Cœur vaillant à l’hôpital de Chalon Alexandre Fache Mardi, 27 Juin, 2017  
23 juin, personnels, élus, citoyens, patients et leurs familles réunis dans le hall de l’hôpital William-Morey. Infochalon.com  
L’établissement de cette ville de Saône-et-Loire réclame de nouveaux équipements pour son unité de cardiologie. L’ARS et les hôpitaux « concurrents » de Dijon et Mâcon s’y opposent. 

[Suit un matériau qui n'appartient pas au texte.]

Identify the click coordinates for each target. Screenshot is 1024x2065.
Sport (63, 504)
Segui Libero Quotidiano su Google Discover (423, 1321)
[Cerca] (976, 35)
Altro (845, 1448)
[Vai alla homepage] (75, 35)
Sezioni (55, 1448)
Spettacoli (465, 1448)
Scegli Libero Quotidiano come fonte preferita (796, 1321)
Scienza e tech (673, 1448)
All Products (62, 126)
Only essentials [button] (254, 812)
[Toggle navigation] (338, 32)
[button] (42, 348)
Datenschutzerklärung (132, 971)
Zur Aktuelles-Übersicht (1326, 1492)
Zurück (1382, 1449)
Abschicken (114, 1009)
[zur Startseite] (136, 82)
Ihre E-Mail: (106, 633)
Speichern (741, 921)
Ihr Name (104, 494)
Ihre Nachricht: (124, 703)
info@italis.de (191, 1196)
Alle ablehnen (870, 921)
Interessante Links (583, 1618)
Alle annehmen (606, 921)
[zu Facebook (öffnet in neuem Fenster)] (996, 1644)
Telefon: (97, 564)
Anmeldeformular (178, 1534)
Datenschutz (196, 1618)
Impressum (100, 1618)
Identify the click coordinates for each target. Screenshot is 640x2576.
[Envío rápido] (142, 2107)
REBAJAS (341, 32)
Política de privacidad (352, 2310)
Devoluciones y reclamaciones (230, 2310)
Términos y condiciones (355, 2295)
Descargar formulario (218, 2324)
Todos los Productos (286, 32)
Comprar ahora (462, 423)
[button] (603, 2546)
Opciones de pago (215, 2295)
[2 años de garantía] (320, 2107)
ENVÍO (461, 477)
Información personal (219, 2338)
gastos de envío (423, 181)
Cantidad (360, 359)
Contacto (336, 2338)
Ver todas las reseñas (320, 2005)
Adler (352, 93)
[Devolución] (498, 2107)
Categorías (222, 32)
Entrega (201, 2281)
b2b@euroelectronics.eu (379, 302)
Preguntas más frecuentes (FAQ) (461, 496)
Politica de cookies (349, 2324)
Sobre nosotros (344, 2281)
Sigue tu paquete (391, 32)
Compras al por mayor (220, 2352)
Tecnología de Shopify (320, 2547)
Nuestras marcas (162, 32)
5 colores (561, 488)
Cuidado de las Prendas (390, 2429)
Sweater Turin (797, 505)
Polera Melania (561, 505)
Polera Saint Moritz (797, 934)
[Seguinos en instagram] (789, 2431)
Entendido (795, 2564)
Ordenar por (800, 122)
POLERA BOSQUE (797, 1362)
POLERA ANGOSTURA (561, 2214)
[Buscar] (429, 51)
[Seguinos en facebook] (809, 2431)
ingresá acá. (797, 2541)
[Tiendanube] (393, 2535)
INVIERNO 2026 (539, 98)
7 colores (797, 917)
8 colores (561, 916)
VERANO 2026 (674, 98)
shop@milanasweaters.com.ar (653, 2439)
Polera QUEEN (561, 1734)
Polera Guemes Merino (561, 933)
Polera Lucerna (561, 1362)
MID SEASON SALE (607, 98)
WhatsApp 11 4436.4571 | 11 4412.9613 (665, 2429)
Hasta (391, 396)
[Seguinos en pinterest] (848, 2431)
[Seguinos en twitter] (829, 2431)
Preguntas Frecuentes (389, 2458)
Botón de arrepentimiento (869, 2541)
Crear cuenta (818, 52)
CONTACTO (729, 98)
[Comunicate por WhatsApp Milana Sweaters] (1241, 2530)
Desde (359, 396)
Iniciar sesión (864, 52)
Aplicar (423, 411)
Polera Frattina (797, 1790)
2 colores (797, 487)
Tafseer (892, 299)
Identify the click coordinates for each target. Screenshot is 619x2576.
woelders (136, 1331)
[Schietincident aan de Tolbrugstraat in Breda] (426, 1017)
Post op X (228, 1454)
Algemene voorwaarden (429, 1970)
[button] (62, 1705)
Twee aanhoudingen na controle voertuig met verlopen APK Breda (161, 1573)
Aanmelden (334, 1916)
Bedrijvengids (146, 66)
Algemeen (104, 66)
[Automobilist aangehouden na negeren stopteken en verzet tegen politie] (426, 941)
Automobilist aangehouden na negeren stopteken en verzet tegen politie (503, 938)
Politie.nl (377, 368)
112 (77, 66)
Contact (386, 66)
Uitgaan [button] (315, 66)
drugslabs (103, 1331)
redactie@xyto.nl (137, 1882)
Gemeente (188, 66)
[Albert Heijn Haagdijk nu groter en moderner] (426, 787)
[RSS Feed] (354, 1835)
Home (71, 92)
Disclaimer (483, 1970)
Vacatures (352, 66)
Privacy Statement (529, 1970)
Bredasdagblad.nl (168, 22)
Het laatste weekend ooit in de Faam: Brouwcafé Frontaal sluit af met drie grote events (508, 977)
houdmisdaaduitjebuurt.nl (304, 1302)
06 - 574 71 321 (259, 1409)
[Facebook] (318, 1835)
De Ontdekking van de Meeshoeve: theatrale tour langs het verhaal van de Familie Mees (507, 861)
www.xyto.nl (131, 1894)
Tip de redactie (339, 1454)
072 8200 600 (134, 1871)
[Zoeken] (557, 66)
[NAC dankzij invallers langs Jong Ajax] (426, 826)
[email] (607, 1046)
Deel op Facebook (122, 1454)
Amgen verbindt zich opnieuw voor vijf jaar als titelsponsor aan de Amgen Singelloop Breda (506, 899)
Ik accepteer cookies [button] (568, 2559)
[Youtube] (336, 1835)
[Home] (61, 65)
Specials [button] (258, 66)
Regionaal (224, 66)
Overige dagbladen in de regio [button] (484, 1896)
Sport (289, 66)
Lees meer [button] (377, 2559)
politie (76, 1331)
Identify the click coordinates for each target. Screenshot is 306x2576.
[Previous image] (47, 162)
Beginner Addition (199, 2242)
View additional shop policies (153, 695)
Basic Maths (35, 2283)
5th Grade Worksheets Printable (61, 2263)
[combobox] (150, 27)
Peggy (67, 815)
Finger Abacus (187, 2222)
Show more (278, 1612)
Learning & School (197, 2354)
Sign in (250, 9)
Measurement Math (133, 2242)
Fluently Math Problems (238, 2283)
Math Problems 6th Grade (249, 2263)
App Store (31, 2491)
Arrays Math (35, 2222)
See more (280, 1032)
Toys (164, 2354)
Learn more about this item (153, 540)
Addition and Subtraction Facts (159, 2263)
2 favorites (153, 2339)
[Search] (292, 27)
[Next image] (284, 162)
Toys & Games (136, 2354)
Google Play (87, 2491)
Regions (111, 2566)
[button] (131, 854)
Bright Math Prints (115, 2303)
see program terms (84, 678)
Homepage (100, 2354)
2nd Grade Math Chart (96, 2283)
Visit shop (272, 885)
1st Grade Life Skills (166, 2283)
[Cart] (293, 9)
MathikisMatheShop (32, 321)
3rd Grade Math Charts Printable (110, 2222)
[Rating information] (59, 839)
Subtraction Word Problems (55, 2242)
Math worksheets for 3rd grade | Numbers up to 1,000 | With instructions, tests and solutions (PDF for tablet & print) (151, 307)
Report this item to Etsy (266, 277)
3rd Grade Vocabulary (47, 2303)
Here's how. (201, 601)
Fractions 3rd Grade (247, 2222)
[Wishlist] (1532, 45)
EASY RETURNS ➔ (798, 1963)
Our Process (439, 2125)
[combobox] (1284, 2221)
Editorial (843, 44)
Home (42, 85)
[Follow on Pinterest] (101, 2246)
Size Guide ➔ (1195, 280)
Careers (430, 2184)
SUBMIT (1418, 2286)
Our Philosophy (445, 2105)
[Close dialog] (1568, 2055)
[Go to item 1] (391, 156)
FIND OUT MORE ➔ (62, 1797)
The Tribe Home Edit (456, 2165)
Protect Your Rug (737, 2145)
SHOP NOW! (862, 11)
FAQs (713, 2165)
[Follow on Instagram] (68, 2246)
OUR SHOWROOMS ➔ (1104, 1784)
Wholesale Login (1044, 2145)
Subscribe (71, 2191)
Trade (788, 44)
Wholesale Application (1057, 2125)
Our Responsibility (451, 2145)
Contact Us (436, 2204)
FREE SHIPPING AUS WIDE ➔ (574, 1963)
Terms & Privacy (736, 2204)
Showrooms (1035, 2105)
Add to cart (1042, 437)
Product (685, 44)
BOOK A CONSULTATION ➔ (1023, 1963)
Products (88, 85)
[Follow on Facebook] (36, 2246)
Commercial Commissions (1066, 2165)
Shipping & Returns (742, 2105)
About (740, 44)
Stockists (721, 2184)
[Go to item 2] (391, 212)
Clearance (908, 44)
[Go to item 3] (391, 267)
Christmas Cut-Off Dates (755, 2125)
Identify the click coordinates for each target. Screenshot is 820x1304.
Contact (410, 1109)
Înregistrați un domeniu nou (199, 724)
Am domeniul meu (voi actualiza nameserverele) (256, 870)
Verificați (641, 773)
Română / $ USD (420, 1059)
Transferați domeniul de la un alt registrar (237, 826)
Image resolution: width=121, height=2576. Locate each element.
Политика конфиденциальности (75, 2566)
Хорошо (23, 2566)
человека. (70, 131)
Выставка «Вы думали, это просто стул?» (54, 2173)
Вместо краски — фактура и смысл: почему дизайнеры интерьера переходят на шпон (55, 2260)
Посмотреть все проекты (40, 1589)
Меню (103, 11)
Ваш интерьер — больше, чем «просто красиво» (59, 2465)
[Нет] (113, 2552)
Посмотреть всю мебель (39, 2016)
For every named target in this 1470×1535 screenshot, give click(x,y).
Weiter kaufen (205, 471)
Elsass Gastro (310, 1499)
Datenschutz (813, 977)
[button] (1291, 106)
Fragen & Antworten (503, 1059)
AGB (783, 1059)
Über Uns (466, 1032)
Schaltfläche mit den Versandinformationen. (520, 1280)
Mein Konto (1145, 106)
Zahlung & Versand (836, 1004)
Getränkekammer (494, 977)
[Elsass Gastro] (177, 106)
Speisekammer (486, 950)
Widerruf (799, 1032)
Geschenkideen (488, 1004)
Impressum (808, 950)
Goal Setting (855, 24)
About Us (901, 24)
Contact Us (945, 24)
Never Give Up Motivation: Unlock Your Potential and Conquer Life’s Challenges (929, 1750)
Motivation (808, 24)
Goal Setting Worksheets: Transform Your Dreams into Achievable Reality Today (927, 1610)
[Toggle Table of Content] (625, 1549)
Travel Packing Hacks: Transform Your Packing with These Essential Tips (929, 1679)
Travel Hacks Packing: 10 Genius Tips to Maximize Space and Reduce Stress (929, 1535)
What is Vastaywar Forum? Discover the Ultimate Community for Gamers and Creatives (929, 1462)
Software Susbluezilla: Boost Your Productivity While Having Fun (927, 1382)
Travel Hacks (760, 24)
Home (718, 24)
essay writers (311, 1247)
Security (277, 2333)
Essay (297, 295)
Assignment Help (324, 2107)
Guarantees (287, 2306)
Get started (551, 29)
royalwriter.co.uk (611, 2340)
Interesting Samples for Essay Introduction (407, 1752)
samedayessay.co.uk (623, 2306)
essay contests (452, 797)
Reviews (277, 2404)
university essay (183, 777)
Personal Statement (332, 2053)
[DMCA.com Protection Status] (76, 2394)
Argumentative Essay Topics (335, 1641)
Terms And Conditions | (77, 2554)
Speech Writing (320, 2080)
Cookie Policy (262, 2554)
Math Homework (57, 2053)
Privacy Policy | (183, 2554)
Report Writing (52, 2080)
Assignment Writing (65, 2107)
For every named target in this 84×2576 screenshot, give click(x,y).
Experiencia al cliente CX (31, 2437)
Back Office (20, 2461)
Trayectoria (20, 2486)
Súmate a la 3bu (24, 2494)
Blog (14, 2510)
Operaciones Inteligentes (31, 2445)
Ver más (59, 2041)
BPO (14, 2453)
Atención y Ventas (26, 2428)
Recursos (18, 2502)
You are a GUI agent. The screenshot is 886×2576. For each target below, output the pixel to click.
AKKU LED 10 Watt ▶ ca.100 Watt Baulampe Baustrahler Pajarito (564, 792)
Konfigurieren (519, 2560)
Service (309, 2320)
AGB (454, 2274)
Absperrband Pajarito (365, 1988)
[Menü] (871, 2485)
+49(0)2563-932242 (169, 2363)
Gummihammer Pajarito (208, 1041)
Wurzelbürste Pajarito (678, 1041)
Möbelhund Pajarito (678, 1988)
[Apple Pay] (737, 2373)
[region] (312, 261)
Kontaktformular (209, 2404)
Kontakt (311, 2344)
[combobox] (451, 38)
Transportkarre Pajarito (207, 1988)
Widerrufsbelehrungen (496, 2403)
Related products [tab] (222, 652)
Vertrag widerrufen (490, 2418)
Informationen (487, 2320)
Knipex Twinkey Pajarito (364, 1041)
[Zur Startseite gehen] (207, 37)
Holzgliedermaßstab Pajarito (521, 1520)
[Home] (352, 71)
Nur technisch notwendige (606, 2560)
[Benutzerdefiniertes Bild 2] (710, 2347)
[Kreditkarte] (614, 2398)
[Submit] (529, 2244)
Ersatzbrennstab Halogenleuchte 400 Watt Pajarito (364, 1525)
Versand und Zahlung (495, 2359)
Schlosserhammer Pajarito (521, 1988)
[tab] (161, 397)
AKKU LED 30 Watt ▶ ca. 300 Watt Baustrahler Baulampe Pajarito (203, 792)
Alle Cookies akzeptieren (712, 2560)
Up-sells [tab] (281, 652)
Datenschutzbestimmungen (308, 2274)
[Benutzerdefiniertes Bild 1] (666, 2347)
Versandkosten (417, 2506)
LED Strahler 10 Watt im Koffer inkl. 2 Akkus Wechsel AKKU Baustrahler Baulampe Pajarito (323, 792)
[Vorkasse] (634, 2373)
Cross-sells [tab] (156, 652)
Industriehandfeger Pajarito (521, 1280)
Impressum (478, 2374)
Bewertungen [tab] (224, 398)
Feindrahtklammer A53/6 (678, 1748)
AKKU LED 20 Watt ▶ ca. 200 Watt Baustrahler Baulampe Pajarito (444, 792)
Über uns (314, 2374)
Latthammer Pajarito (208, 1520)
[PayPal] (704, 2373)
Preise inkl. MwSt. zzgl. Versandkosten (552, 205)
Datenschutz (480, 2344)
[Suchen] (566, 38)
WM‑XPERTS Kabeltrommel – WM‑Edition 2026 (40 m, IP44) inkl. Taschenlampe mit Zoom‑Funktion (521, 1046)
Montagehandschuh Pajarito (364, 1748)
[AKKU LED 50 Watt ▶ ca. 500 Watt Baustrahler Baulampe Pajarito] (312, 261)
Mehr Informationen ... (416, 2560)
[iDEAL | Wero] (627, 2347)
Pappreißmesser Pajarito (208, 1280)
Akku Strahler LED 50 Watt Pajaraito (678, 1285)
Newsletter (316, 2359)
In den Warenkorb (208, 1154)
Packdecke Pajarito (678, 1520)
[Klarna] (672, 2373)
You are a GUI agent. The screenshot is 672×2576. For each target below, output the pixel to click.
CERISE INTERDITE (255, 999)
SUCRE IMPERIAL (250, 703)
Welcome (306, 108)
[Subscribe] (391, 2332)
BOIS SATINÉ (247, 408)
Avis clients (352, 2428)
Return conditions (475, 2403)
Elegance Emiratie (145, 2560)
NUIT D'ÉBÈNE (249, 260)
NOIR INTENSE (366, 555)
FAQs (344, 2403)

Elles étaient deux mille personnes, blouses blanches et simples citoyens, élus locaux et parlementaires, patients et familles de patients, à avoir investi vendredi le hall de l’hôpital William-Morey, à Chalon-surSaône (Saône-et-Loire). Un établissement ouvert en 2011, mais qui s’inquiète déjà pour l’avenir de son unité de cardiologie. En cause, la décision de l’agence régionale de santé (ARS) de lui refuser l’installation d’un service de coronarographie et d’angioplastie, deux spécialités – intimement liées – devenues incontournables dans le traitement et la prévention des pathologies cardiaques. « La coronarographie permet de visualiser l’état des artères, quand l’angioplastie sert à “déboucher” une artère rétrécie, via la pose d’un petit ballonnet ou d’un stent (ressort), explique le Dr Jean-Luc Philip, chef du service de l’unité de soins intensifs de cardiologie (Usic). Aujourd’hui, ce sont deux activités essentielles pour une unité de cardiologie. Or, l’ARS veut nous en priver, ce qui peut mettre en péril, à terme, l’existence même de notre service. »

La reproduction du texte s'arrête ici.